I think they should also know that they definitely need to have time to do something like a listening tour. At the beginning stages, it’s important to not just go into these projects assuming you know what people need or want. You need to have ample time to be able to listen in, ask questions, figure out exactly what people need, and what’s going to improve people’s quality of life.
Duncan: And when you say time, what are we talking about? Weeks, months? Can you talk more about what a serious listening tour takes?
Iglesias: I spent probably four months just listening in any place I could — whether that was talk local radio, facebook or the phone, like I mentioned, or attending virtual town hall meetings. Then tabling at parks, events and other community gatherings.
Listening takes up a lot of time. And then there are a lot of notes to go through and a lot of memos to write. And from there, you start to see something shaping. So it’s not like you’re doing one thing and that’s it. You’re not just listening to people talk. This is the beginning of your project.
Duncan: What do you see as the future for Up the Block? Do you guys plan to maintain this?
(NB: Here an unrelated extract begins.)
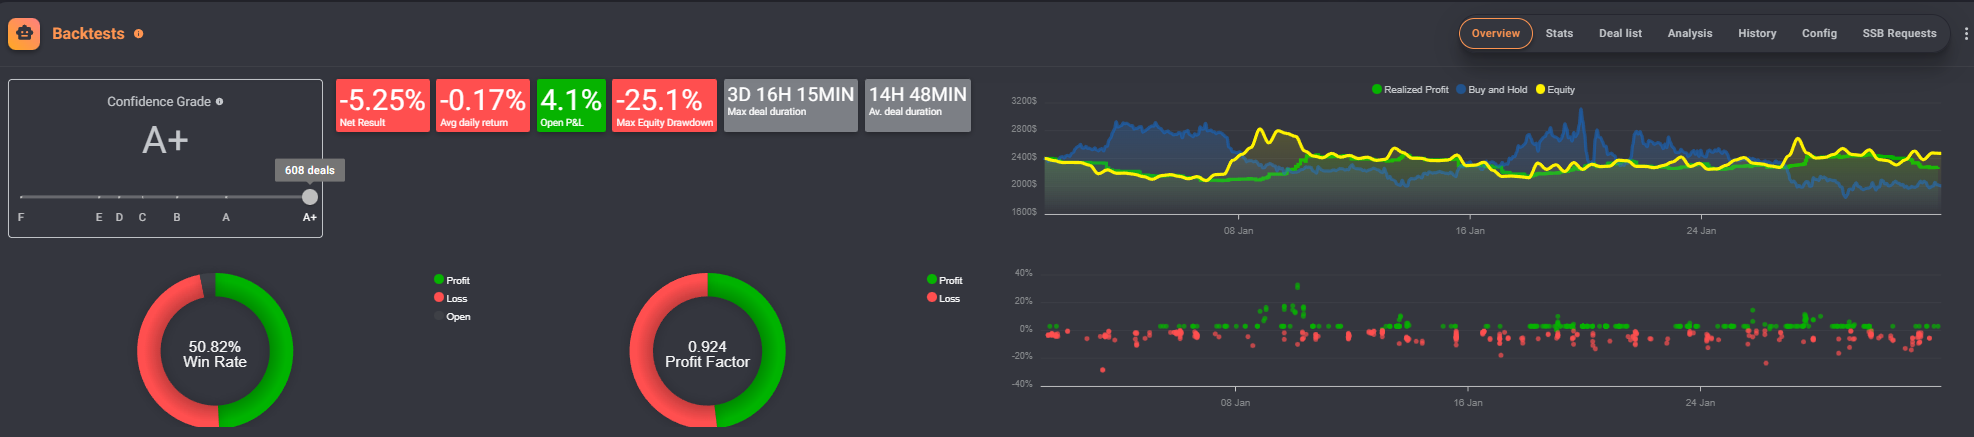Viewport: 1974px width, 437px height.
Task: Click the info icon beside Confidence Grade
Action: tap(220, 102)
Do you have specific plans on the horizon?
Iglesias: Up the Block is definitely here to stay. It is a priority for the Trace to keep this going.
I think what we’re envisioning now that we have these first three parts out, is to continue listening to the community and getting these resources into other publications.
A big thing I’ve encountered is that a lot of folks in Philly see these news stories about gun violence. And then they’re like, well, great, now I feel horrible. And then there are no resources to help them in that story. So next for us is just a lot of growth, a lot of integration into other publications and news stories, and continuing to listen to the community.
Duncan: Have you gotten any feedback from your community that has really stuck with you or really inspired you to keep going? What have you heard as you’ve been going through building this for the past couple of years?
Iglesias: Oh, my gosh, everyone is so lovely. The feedback from community members saying “Oh, I needed that!” Just “oh, I needed that” is the best thing you can hear. Then we knew we weren’t just shouting these resources into the void, people were actually using them and needed them. That’s always huge.
And a nice one for me recently has been that I connected with an organization that connected me to classrooms, which was awesome. I did a presentation for a fourth grade class over zoom. And it was a little weird, to be talking about gun violence to kids. But the kids had a lot of questions, and I’m in a position to answer them. And they know that Up the Block exists now, and they can bring it home to their parents in their backpack. At the end of their school year, some of them did a little project and included Up the Block on it for things that they learned throughout the year, which is so sweet.
Duncan: And to wrap up, are you looking for more collaborators? How can people help?
Iglesias: Up the Block is always looking for collaborators, especially in Philly. We like to collaborate with newsrooms, organizations, and the person who’s lived on the block the longest.
If you have any contact with those people, we definitely want to know about them.
We love collaborating with folks. And you know, Up the Block is me and a couple freelancers. It’s a very small team, a small project, trying to do something really important. And collaborations and partnerships are what helps it keep moving forward. So definitely open to chatting.
Editor’s note: This conversation has been edited for length and clarity.